Return each line of the material below that contains the string "computer", copying the lines in full.

Given records:
....

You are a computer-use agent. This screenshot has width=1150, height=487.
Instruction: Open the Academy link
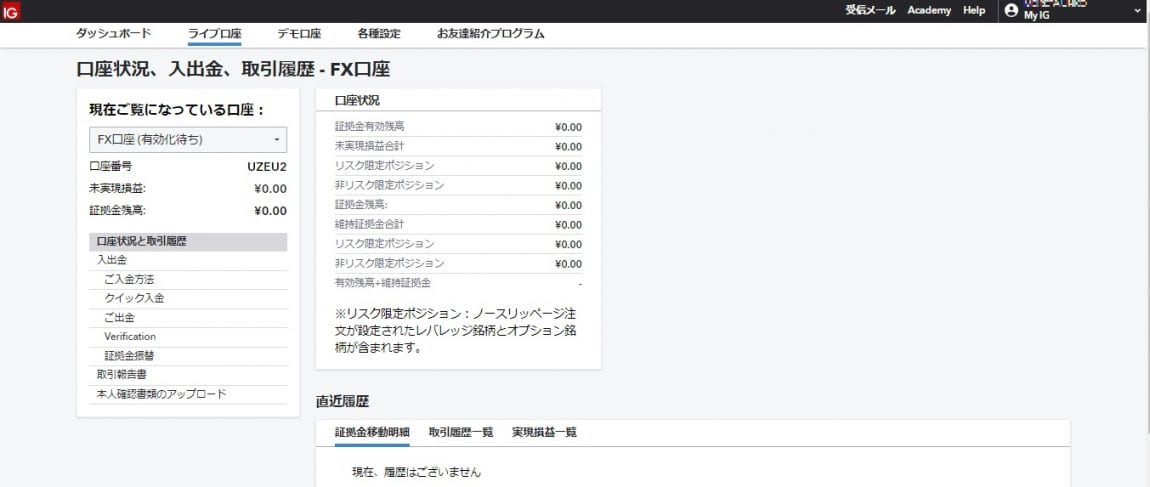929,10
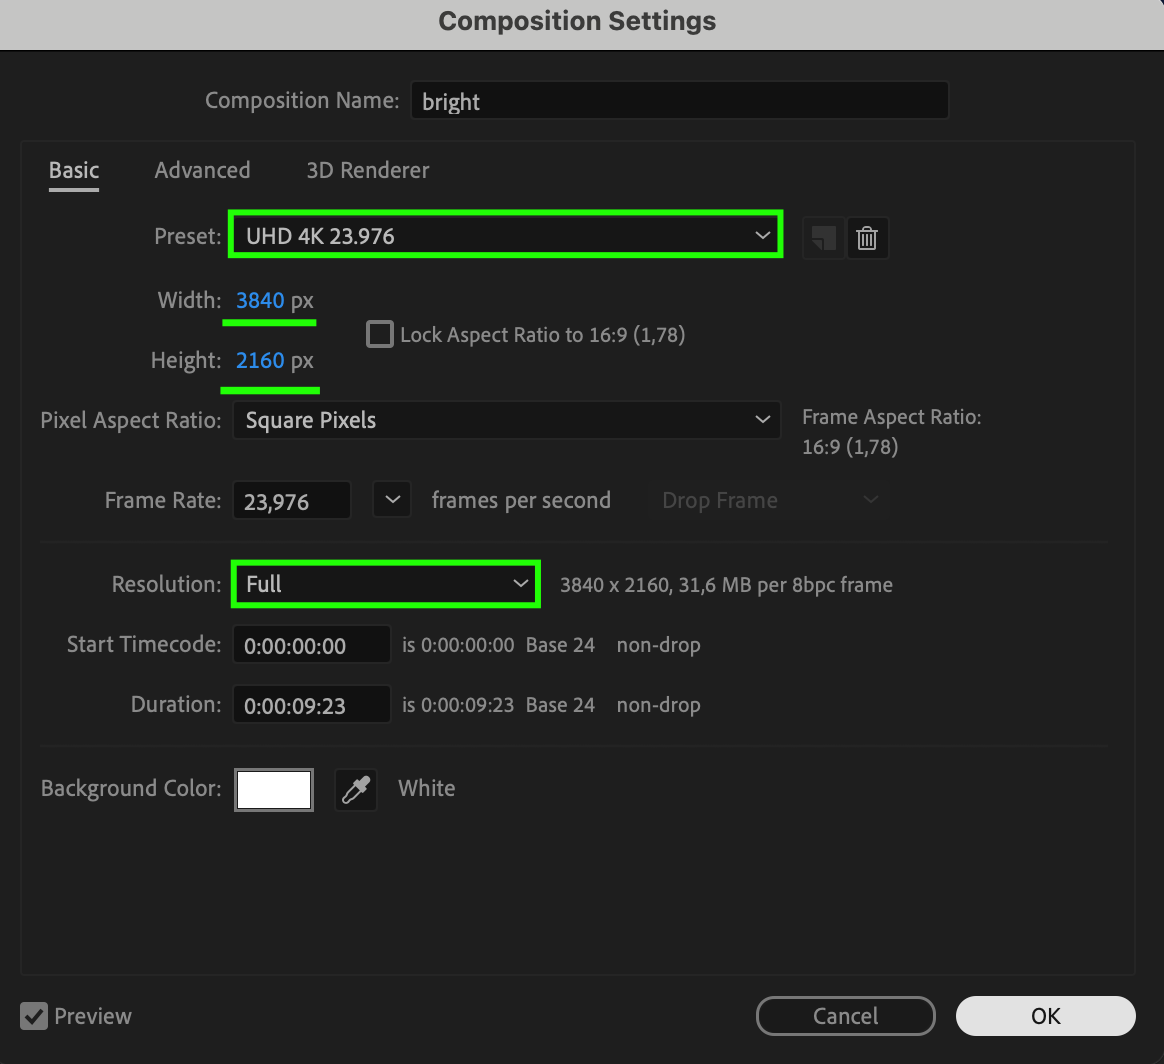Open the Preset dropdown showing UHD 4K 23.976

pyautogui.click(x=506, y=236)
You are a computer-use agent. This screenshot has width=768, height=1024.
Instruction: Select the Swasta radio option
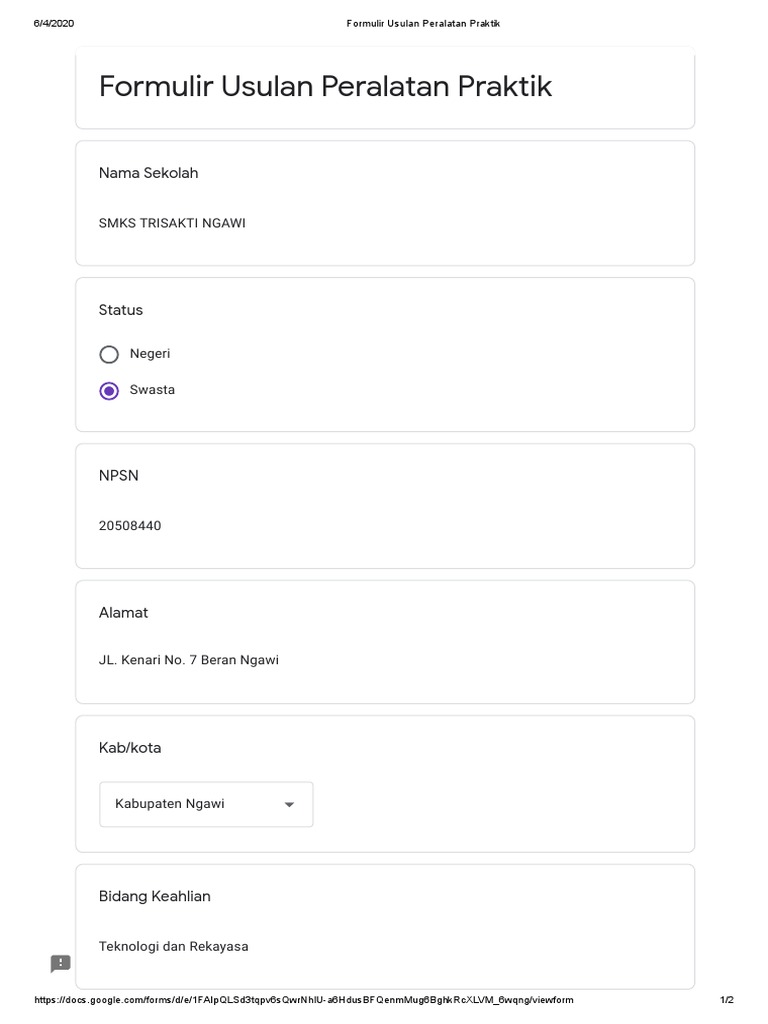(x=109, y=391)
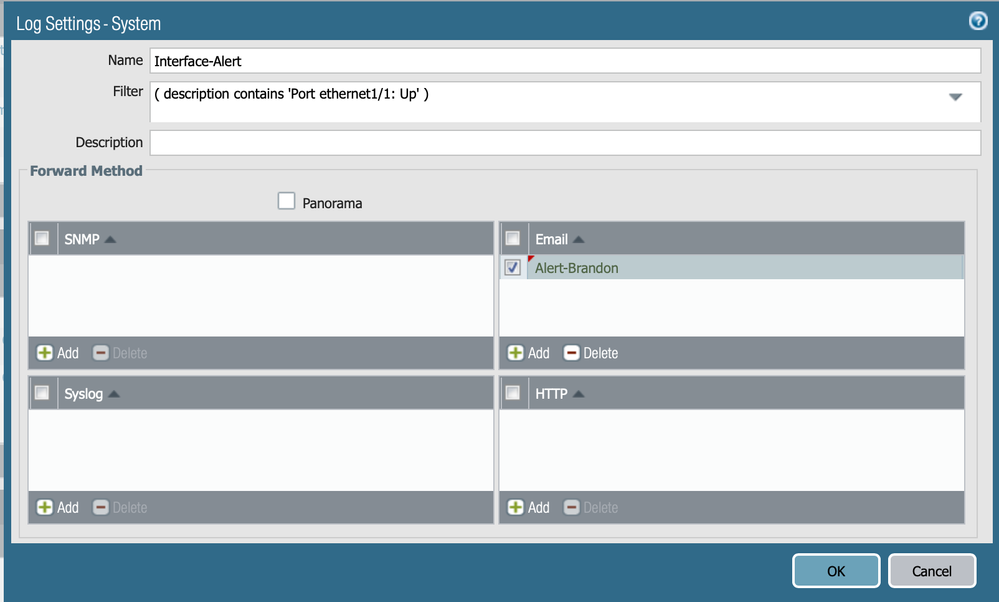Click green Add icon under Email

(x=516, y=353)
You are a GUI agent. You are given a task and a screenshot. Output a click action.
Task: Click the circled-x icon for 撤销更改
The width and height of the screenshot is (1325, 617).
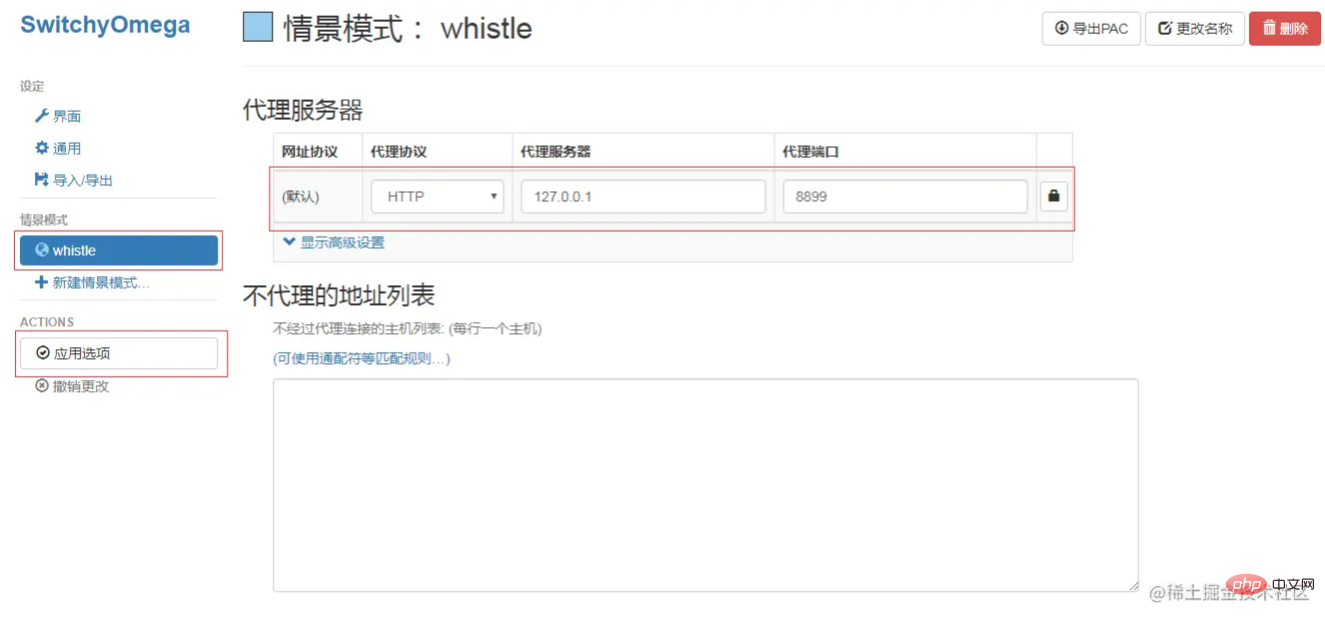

....

Result for this exercise:
You are a computer-use agent. This screenshot has width=1150, height=487.
You are a computer-use agent. This screenshot has width=768, height=1024.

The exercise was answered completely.